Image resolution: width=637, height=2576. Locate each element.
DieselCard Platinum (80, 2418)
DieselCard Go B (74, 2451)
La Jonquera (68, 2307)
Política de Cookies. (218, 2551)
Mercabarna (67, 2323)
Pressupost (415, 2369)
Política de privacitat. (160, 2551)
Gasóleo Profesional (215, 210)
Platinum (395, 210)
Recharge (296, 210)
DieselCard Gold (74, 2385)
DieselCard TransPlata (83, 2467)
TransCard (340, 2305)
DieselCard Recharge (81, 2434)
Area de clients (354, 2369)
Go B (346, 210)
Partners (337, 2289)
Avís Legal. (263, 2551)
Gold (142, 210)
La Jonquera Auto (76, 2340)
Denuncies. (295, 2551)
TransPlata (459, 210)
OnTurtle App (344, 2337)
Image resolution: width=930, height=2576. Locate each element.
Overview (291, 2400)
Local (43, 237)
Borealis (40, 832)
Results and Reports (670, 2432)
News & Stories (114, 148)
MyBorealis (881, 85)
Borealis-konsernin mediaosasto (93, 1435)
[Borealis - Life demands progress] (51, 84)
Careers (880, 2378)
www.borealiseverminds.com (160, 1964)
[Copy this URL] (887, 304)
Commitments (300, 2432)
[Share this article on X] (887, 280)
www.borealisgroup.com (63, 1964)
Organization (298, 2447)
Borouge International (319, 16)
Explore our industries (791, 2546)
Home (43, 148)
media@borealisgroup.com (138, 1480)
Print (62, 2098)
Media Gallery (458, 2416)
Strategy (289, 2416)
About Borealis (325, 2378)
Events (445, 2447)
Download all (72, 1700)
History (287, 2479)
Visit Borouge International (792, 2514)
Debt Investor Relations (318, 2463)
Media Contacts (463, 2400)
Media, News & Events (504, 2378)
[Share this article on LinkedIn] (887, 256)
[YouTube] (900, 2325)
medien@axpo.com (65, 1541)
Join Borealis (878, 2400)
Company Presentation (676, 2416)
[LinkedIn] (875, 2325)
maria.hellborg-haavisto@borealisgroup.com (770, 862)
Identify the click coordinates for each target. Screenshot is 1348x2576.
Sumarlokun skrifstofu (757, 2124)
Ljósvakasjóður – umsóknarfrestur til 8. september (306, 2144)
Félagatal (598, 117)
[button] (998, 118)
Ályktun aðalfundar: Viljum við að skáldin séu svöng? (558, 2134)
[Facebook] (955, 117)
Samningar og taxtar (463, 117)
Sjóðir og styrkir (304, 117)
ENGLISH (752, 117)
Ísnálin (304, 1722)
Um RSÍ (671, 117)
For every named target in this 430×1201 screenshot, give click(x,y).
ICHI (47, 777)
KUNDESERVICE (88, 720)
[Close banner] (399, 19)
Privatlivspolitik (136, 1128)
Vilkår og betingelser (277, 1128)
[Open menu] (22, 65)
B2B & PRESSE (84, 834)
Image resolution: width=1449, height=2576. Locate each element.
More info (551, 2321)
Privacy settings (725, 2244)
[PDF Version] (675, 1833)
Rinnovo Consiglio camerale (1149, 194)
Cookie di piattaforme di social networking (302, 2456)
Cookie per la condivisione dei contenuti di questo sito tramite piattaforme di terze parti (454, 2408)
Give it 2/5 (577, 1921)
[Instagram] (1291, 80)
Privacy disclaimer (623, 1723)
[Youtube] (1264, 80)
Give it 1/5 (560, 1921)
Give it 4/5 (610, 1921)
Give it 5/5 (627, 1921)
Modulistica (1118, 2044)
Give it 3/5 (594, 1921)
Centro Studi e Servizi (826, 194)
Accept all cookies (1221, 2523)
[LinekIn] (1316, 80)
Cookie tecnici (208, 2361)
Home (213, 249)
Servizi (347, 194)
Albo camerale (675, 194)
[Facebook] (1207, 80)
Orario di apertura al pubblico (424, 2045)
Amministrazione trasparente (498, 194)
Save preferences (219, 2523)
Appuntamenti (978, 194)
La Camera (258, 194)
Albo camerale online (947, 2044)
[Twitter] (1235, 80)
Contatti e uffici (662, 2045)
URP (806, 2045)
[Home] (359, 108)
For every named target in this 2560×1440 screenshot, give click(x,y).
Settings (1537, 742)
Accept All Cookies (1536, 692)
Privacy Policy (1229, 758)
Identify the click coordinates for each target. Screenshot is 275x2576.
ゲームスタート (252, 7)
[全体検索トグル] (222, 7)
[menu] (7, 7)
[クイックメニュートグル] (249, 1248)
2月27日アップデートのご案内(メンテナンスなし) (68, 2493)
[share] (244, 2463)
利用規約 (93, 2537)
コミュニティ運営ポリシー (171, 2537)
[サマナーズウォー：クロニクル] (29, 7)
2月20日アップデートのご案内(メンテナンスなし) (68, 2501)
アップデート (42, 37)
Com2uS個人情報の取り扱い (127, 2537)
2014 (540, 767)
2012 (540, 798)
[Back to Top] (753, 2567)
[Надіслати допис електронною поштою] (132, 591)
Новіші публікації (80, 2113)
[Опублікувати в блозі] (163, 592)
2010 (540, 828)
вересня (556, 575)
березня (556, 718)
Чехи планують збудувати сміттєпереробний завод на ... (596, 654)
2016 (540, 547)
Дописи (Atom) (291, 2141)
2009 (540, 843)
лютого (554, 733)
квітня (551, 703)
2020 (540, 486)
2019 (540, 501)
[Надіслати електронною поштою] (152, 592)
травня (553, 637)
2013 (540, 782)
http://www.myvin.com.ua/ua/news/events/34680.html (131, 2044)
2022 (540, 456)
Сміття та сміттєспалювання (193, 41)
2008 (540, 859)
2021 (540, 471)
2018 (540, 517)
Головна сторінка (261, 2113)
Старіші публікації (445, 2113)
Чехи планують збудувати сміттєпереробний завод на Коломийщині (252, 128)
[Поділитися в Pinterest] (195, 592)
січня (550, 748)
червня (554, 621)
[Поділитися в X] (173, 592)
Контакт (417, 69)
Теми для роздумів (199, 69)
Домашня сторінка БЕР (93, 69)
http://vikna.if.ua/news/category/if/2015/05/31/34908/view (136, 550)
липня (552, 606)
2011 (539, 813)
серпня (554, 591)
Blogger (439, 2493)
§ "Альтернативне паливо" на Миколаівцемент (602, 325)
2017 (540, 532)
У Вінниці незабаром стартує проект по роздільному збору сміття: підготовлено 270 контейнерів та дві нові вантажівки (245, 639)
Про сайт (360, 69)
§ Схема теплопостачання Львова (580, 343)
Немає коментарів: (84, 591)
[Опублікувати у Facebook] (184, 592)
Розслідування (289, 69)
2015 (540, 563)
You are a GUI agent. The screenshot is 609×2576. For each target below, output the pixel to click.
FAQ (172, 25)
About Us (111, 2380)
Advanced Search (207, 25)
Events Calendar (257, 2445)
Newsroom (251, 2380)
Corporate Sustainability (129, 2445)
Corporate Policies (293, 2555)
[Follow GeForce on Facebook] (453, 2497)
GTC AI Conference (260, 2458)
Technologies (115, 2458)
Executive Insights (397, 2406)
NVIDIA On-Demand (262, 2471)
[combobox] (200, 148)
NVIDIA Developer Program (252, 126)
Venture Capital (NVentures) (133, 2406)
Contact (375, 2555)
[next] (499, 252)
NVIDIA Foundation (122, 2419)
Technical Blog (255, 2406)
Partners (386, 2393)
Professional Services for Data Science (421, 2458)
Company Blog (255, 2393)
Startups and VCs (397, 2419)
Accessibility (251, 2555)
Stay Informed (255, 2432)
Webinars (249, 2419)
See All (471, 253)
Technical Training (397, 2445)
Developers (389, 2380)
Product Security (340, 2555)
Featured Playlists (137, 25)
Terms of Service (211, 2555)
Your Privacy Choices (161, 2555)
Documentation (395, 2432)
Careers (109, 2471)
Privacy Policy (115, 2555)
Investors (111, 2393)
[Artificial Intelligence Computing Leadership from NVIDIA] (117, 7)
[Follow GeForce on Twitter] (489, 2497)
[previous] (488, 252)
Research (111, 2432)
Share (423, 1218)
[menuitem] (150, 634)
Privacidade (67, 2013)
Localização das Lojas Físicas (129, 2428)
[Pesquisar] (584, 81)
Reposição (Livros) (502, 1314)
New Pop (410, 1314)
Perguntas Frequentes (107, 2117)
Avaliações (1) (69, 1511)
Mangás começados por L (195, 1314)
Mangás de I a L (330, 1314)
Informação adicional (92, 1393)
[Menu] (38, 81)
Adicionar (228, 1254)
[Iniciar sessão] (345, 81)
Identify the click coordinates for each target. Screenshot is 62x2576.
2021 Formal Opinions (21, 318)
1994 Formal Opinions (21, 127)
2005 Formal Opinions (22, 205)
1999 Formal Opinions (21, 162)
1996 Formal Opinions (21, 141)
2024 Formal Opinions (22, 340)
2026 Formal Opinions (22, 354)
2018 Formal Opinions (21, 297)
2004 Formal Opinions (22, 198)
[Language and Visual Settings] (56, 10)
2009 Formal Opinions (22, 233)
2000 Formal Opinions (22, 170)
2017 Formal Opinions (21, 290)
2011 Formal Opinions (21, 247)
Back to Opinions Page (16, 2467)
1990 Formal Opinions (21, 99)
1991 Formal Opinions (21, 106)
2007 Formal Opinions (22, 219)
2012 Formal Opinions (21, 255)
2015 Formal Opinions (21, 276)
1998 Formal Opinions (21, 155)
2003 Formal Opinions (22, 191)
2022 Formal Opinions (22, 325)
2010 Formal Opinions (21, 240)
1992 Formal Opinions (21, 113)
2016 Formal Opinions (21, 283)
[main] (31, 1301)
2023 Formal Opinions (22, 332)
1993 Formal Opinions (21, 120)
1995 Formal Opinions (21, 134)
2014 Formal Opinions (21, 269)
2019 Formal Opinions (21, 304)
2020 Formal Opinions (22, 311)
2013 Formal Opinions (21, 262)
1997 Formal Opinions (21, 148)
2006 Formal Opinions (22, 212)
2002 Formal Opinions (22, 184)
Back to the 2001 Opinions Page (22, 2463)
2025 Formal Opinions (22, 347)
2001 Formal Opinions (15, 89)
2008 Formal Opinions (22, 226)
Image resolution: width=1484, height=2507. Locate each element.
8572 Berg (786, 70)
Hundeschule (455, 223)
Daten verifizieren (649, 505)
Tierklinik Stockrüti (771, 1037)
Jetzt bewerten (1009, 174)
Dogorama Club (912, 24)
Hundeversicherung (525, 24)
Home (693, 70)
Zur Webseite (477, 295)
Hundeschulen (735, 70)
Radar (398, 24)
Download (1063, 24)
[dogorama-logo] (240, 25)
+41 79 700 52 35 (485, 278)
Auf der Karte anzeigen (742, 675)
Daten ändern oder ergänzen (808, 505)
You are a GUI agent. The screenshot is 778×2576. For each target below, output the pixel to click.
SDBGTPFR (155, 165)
-------------------------
Take from the material above every line that includes the word "Follow".

Solution for this task -
[Follow GeForce on Facebook] (453, 2497)
[Follow GeForce on Twitter] (489, 2497)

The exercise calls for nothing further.